The potential beneficiaries of GDPR

06 Feb 2018  |  David Brennan 
The potential beneficiaries of GDPR

Upcoming changes to privacy regulation are sure to upset many parts of the advertising industry - but for some it offers huge opportunities, writes David Brennan

Although I’ve attended many conferences and read through countless articles debating the issues around GDPR, I’ve not seen much evidence of its impending arrival in the real world.

Until last week.

I received a lengthy communication from the website of my favourite football team explaining that they needed my permission for using my data in a dozen or more different ways. I ticked most of the boxes (apart from the one about access to my data by third party partners) and went on my way.

It was a tedious experience, to be honest, and there aren’t many brands or service providers for whom I would go to the bother. So, let’s assume that most consumers don’t bother to give their permission for use of their data to all but a handful of trusted or valued providers; where does that leave us in our data-driven business?

It’s not just limited to the data collected in future, either. All currently stored consumer data is subject to the same regulations. It has been estimated that three quarters of all consumer data held by companies for marketing purposes is in breach of GDPR and should be considered unusable.

Some parts of the industry will be more adversely affected than others. The adtech business, for example, as a third party, will become more reliant on the publishers to gain the appropriate consent from their consumers. Big data specialists will have to recognise the increasing gaps in the coverage and depth of their data. Digital marketing will have to become more transparent and potentially less intrusive.

In fact, there is a growing body of opinion that believes GDPR will provide a welcome disruption to the advertising industry, leading to greater transparency, empowered publishers, more innovation and a more constructive and respectful relationship with consumers.

It is becoming increasingly apparent that there will be some winners from GDPR. Consumers, obviously, should be the main beneficiaries, but it should also benefit two sectors of the industry.

Premium brands will be able to build off their strong relationships with their customers to gain their consent to provide data and potentially provide a platform for third party access. This is one of the litmus tests for the levels of trust brands really can rely upon as they seek their agreement to provide data, and that trust can be broken in a matter of seconds, so there is a great deal at stake, but it could be a huge influence on which brands continue to be successful in the future.

Within the premium brands sector, there appears to be particular opportunities for premium publisher brands. Like my favourite football club, they provide valuable content and generally have a strong, opt-in relationship with many of their consumers already in place. The 12 million All4 registrations, the 10 million i-player sign ins and the petabytes of subscriber and viewing data owned by Sky spring to mind. GDPR should give them competitive advantage and commercial opportunities.

Of course, it’s all dependent on the relationship between consumer and brand – with trust at its heart. It’s a switch from a generally passive relationship towards achieving sign-in from users of a brand. For the owners of those brands, especially premium publisher brands, this introduces a CRM function into their planning and marketing strategy. In addition to targeting viewers, users, readers or listeners, they also need to learn how to keep them and foster a more active relationship.

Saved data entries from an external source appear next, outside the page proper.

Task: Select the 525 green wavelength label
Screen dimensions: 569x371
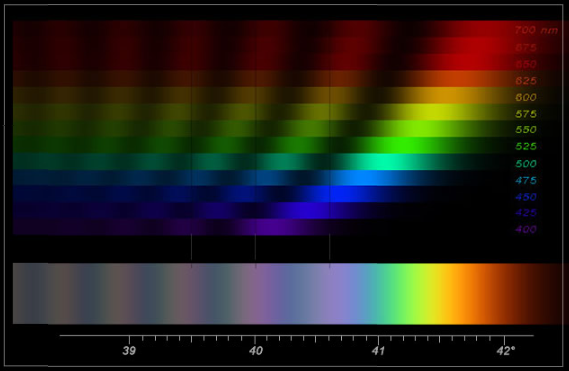Action: (x=526, y=146)
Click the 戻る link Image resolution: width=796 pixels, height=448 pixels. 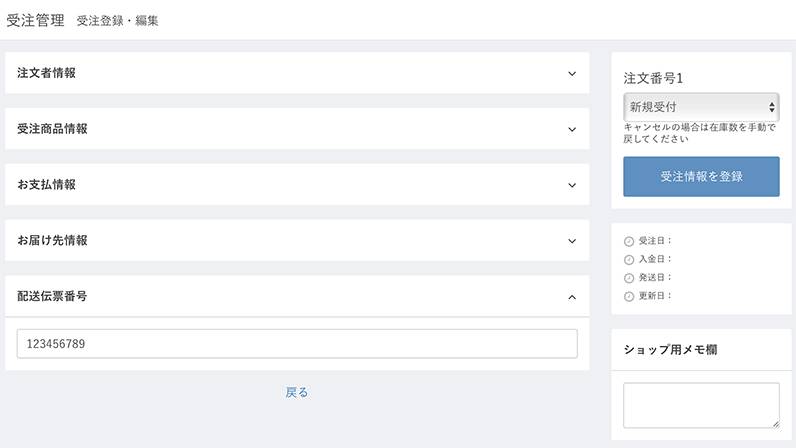click(296, 392)
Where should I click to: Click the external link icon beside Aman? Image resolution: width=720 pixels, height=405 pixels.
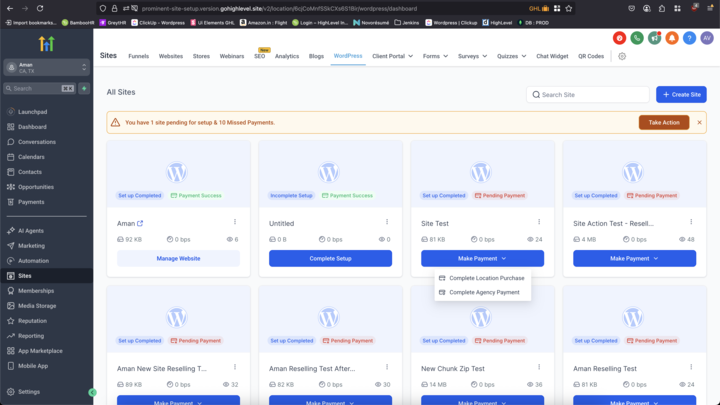coord(140,223)
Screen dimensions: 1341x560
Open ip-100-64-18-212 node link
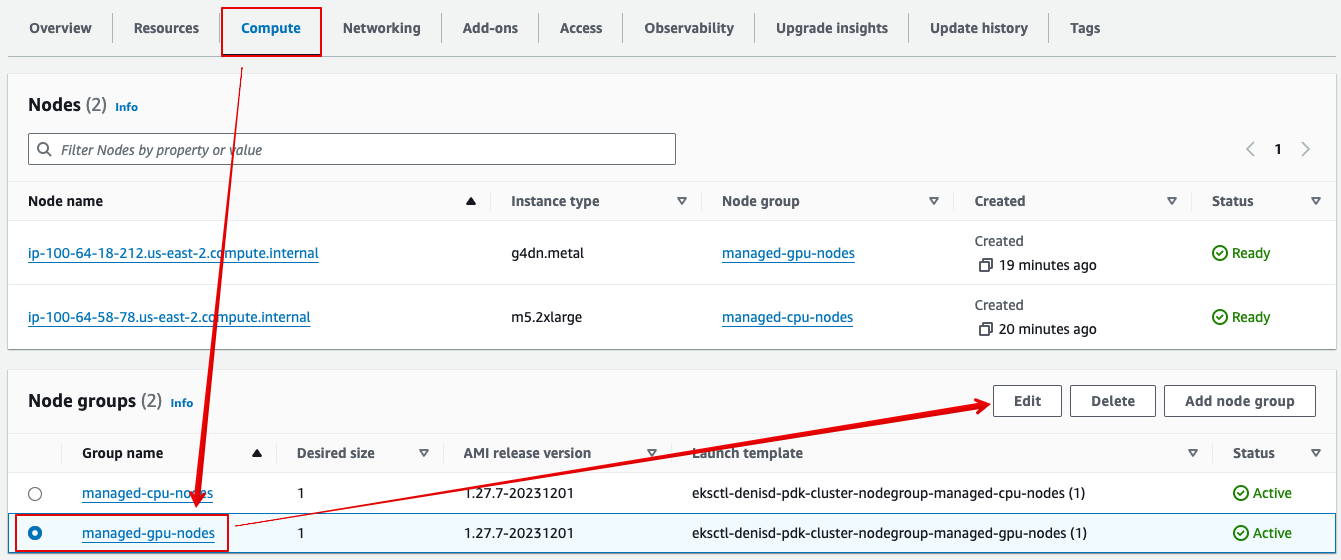tap(173, 253)
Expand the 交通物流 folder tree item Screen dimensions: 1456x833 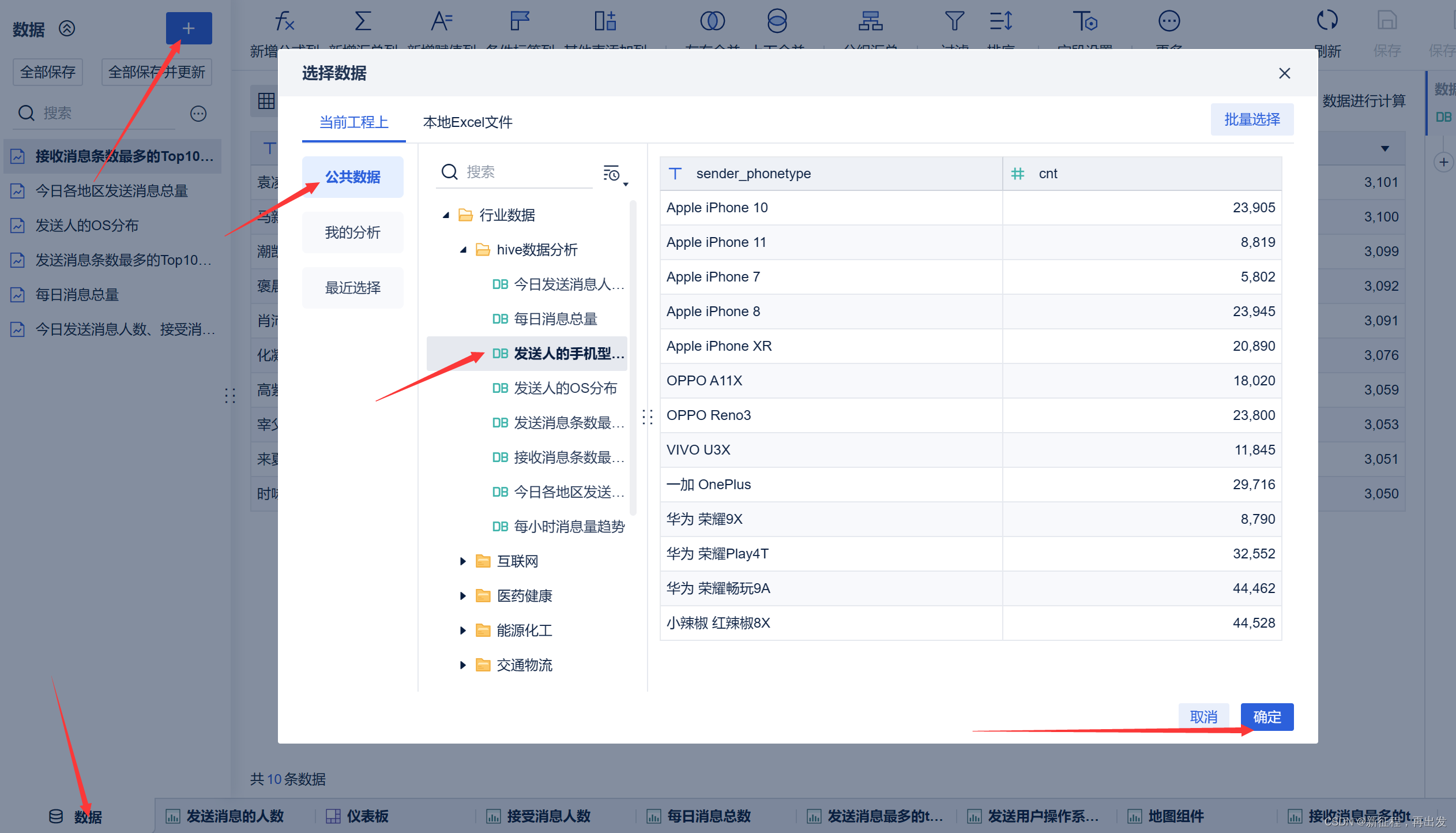pyautogui.click(x=463, y=664)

That will require a totally different skillset, and a greater understanding of their consumers’ needs and influences will be key.

Which brings me on to my second nominee for GDPR opportunity.

Market Research and insight has taken a bit of a back seat to behavioural data analytics in recent years and has often been under-resourced and slightly peripheral to company decision-making as a result.

This should change.

On a simplified level, if companies have less access to consumer data - from day one of GDPR - how can they make up the shortfall in terms of coverage and depth of information? Market research can produce the right kind of data and insight can discover ways of optimising its integration with the remaining data lake. It can also reveal insights that will help sustain better CRM performance.

So far, I have found little obvious enthusiasm from the market research industry. A thorough Google search revealed lots of advice about being GDPR compliant (important!) but nothing on how the industry can help to fill the gaps through customised, sample-based research and clever modelling.

Instead of remaining peripheral to data analytics, market research suppliers and heads of insight departments should be exploring how they can become central to the data strategy process. It presents a huge opportunity.